Q: Your name has graced the championship trophy since the league's inception, but MLS announced last month that it was renaming the championship trophy for billionaire Philip Anschutz, who owns the Galaxy. Was this upsetting?

A: But for me there'd be no league; but for Phil Anschutz there'd be no league. I may have gotten it started, but at one point he owned five of the teams. If he didn't step up and rescue the league financially, it wouldn't exist. If he hadn't spent a fortune to build the Home Depot Center to prove that a soccer-specific stadium is the way to go, then it wouldn't exist. They wanted to honor him, so we sat and talked and the MVP trophy is going to be named for me and the league championship cup is now going to be the Anschutz Cup.

Q: What is it like to have your name on a trophy? Aren't those honors usually reserved for the deceased?

A: (Laughs) I was obviously quite pleased. It was a big surprise to me. They just said it one day and I didn't know it was coming. But it's not that important. What's important is the fact that the league has been created and is successful. That's a matter of great pride for me.

Q: Are you still professionally involved with sports franchises?

A: I have a company that I'm chairman of, Premier Partnerships, which is a sports marketing and sales consulting firm. We have lots of clients in the sports world we consult for. So I'm involved in that way.

Q: Did any of your children get involved in professional sports?

A: My oldest son, Brad, has a sports marketing firm that does a lot of grassroots events. His biggest event is he puts on a nationwide soccer tournament for Hispanics. What happened was he was doing our grassroots promotion in the World Cup and loved it so much that when the World Cup was over he started a business around that.

Q: What about your other sons?

A: My middle son, Richard, works here at the bank. He's managing director in charge of business development. My youngest son, Danny, lives in L.A. also. He's 38 and he is a professional photographer. So it's a pretty eclectic group.

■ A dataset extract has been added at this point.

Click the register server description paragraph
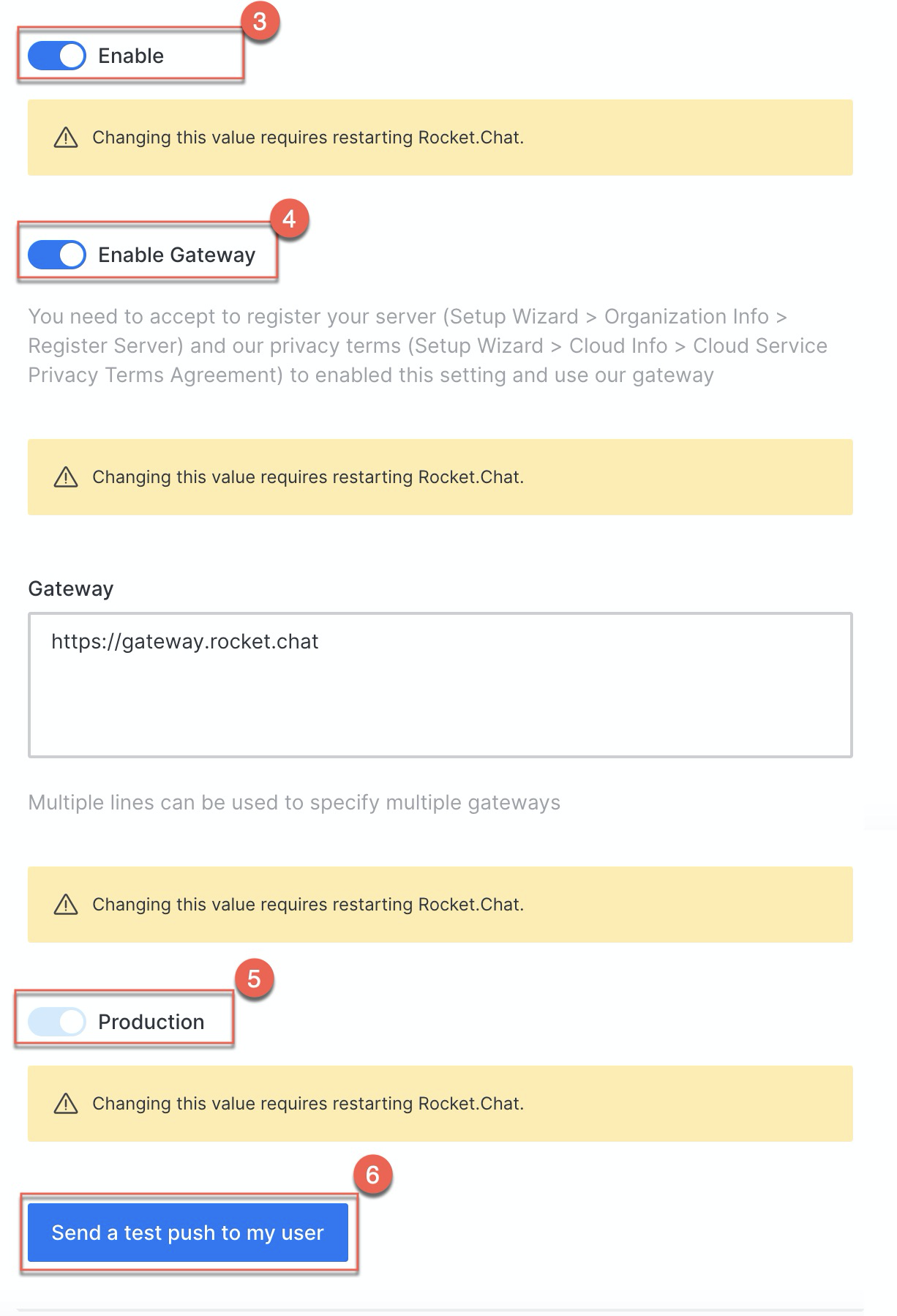The height and width of the screenshot is (1316, 897). (428, 345)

Q: What is life like for you outside of work?

A: Interestingly, my hobby is my full life. I don't fish; I don't garden; I play golf only when I have to. I just enjoy being involved in so many activities with my wife and kids and grandkids. When we do have free time, we go to art museums and movies. But I don't have one passionate hobby. Being active is my hobby.

Q: What does your wife do?

A: My wife, Georgina, is an artist. She's a sculptor. She also designs jewelry. We've been married for 48 years. She's just a fabulous woman.

Q: Looking back on your life and career, if you had to boil down your experience into a single piece of advice, what would it be?

A: Take a measured risk a calculated risk. If you have enough ability and enough confidence in yourself, you'll do fine. You're not going to win every one, but you've got nothing to be ashamed of if you've worked hard at it.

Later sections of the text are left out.